# MosMod parallel 18650 beta



## zaVaper (4/6/15)

Designed and built this guy last night, hits like a champ.

Minimal Wiring, all wiring is solid core copper 1.73mm.
Spring loaded 510, 3034 Mosfet, 15k resistor and a tact switch.

Reactions: Like 1 | Winner 8


----------



## eviltoy (4/6/15)

nice


----------



## johan (4/6/15)

Well done @zaVaper ! - you should have absolute minimal voltage drop with those excellent short (and thick) current paths.

Reactions: Agree 1


----------



## TylerD (4/6/15)

Awesome! Great job!


----------



## Yoda (4/6/15)

Would you build these and sell them on request?


----------



## zaVaper (4/6/15)

That's a good question, I really just built this for fun and because I wanted a dual 18650 box.

I have no idea how this mod's going to hold up in daily use, so I wouldn't sell something that could have design flaws.


----------



## Yoda (4/6/15)

@zaVaper 
I see it looks good tho!! Because i like the idea of a mech mod but like the bit more safety of this and the looks.. If it holds up ill be first in line to buy one!

Reactions: Useful 1


----------



## zaVaper (4/6/15)

Thanks, it could be made extra safe by adding some self resetting fuses, this will prevent short circuits and pushing the batteries past a fuse defined amp limit.

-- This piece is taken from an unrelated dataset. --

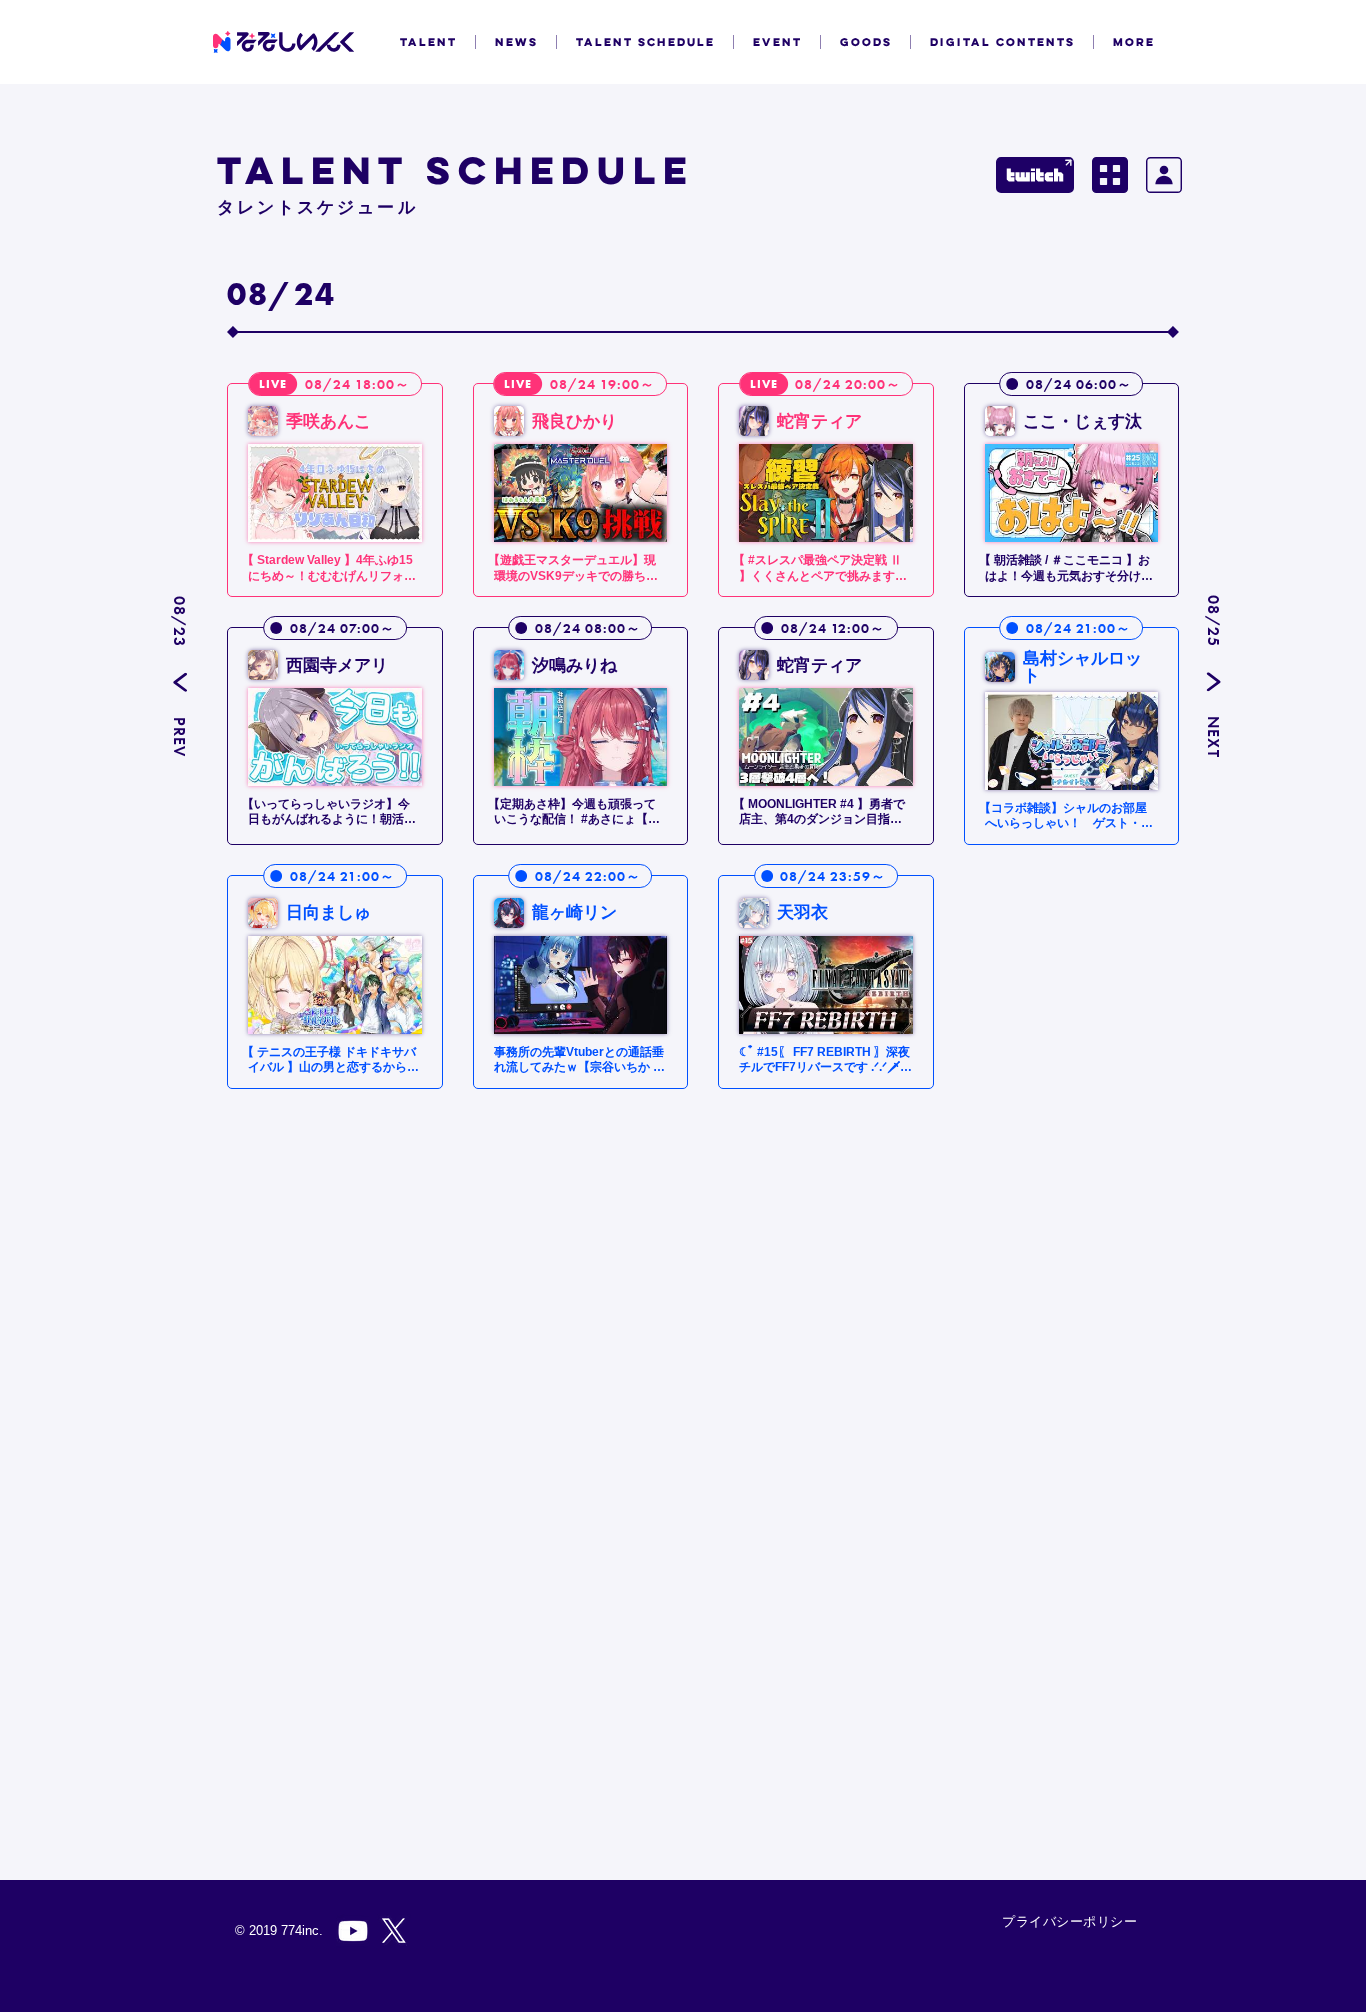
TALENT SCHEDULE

Reactions: Agree 1 | Winner 1


----------



## Yoda (4/6/15)

Sounds like a good idea and improvement!!!


----------



## ET (4/6/15)

Well done and great design dude.


----------



## Alex (4/6/15)

Great work on the solids contacts


----------



## zaVaper (4/6/15)

Shot, that solid core copper can be a challenge to solder! I'm waiting for some fatdaddy bottom fed 510's for the next project....


----------



## Yusuf Cape Vaper (5/6/15)

looks great bud. I know these buggers aren't easy to build so well done


----------